In up to 50% of people diagnosed with a common ailment, diarrhea-predominant irritable bowel syndrome, diarrhea results from excess spillage of bile acids into the colon—data emerging over the past decade identified deficient release of a gut hormone, fibroblast growth factor 19 (FGF19), and a consequent lack of feedback suppression of bile acid synthesis as the most common cause. 75 Selenium homotaurocholic acid (SeHCAT) testing, considered the most sensitive and specific means of identifying individuals with bile acid diarrhea, is unavailable in many countries, including the United States. Other than SeHCAT, tests to diagnose bile acid diarrhea are cumbersome, non-specific, or insufficiently validated; clinicians commonly rely on a therapeutic trial of bile acid binders. Here, we review bile acid synthesis and transport, the pathogenesis of bile acid diarrhea, the reasons clinicians frequently overlook this disorder, including the limitations of currently available tests, and our efforts to develop a novel 19 F magnetic resonance imaging (MRI)-based diagnostic approach. We created 19 F-labeled bile acid analogues whose in vitro and in vivo transport mimics that of naturally occurring bile acids.
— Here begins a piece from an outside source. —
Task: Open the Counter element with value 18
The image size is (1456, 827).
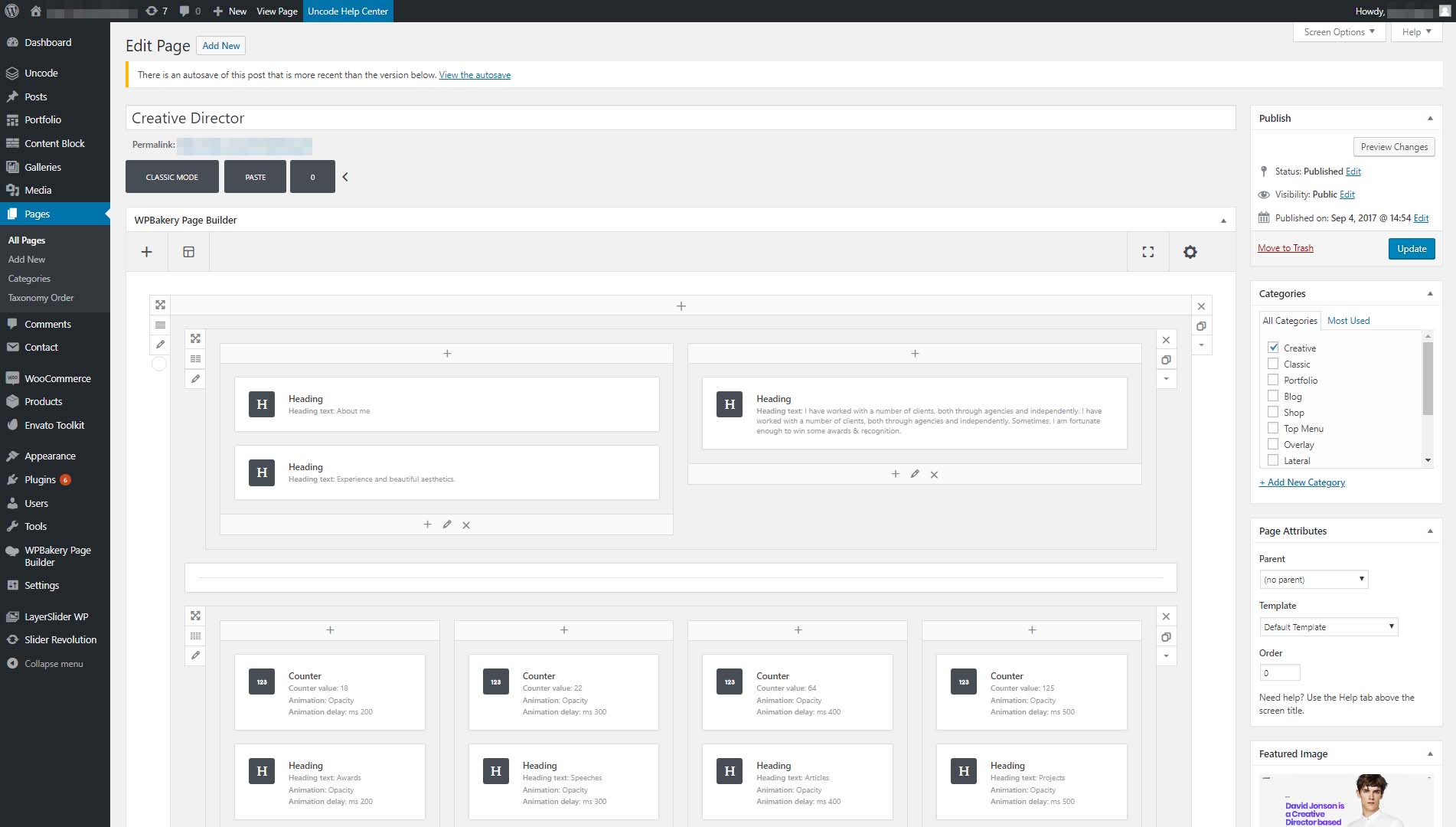Action: [x=329, y=692]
Using dual 1 H/ 19 F MRI of the gallbladders of live mice fed 19 F-labeled bile acid analogues, we were able to differentiate wild-type mice from strains deficient in intestinal expression of a key bile acid transporter, the apical sodium-dependent bile acid transporter (ASBT), or FGF15, the mouse homologue of FGF19. In addition to reviewing our development of 19 F-labeled bile acid analogue-MRI to diagnose bile acid diarrhea, we discuss challenges to its clinical implementation. A major limitation is the paucity of clinical MRI facilities equipped with the appropriate coil and software needed to detect 19 F signals.